The problem. (Why "root=" doesn't scale.)
When the Linux kernel boots the system, it must find and run the first user program, generally called "init". User programs live in filesystems, so the Linux kernel must find and mount the first (or "root") filesystem in order to boot successfully.
Ordinarily, available filesystems are listed in the file /etc/fstab so the mount program can find them. But /etc/fstab is itself a file, stored in a filesystem. Finding the very first filesystem is a chicken and egg problem, and to solve it the kernel developers created the kernel command line option "root=", to specify which device the root filesystem lives on.
Fifteen years ago, "root=" was easy to interpret. It was either a floppy drive or a partition on a hard drive. These days the root filesystem could be on dozens of different types of hardware (SCSI, SATA, flash MTD), or even spread across several of them in a RAID. Its location could move around from boot to boot, such as hot pluggable USB devices on a system with multiple USB ports -- when there are several USB devices, which one is correct? The root filesystem might be compressed (how?), encrypted (with what keys?), or loopback mounted (where?). It could even live out on a network server, requiring the kernel to acquire a DHCP address, perform a DNS lookup, and log in to a remote server (with username and password), all before the kernel can find and run the first userspace program.
These days, "root=" just isn't enough information.
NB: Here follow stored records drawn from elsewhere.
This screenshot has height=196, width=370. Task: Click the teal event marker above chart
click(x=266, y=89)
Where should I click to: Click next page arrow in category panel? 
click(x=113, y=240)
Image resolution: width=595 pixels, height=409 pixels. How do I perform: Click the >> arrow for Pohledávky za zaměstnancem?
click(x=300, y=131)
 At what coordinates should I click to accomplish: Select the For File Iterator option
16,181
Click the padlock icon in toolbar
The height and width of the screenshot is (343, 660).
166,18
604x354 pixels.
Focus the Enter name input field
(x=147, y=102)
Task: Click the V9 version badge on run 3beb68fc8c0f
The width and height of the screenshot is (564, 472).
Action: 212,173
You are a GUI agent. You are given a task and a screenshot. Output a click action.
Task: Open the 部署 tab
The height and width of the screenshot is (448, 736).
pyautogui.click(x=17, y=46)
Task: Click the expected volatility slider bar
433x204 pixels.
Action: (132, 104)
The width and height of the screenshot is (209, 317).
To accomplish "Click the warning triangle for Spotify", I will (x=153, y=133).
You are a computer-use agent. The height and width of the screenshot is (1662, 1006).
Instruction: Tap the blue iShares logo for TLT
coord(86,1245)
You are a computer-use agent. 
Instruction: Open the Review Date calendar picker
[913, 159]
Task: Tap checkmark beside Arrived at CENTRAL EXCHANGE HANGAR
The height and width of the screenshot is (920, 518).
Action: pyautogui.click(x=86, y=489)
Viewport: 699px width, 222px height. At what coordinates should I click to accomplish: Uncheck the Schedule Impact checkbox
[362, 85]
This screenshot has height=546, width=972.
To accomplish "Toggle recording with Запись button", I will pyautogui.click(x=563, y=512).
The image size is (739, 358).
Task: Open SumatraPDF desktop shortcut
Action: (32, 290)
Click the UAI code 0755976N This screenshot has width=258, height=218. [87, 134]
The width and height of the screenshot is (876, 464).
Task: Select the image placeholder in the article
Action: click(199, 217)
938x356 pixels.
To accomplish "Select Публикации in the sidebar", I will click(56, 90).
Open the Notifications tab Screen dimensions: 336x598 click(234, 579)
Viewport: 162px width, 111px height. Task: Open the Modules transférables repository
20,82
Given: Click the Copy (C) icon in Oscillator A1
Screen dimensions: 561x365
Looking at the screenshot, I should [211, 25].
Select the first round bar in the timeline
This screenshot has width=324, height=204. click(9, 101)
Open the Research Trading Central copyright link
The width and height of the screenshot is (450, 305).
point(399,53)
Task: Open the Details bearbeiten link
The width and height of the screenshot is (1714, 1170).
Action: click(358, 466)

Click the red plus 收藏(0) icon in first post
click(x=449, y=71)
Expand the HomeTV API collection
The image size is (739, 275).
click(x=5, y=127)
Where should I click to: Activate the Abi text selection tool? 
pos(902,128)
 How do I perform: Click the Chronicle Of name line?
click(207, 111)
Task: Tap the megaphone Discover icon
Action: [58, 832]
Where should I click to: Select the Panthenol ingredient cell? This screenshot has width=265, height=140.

Even hard-wiring tons of special case behavior into the kernel doesn't help with device enumeration, encryption keys, or network logins that vary from system to system. Worse, programming the kernel to perform these kind of complicated multipart tasks is like writing web software in assembly language: it can be done, but it's considerably easier to simply use the proper tools for the job. The kernel is designed to follow orders, not give them.
With no end to this ever-increasing complexity in sight, the kernel developers decided to back up and find a better way to deal with the whole problem.
The solution
Linux 2.6 kernels bundle a small ram-based initial root filesystem into the kernel, and if this filesystem contains a program called "/init" the kernel runs that as its first program. At that point, finding some other filesystem containing some other program to run is no longer the kernel's problem, but is now the job of the new program.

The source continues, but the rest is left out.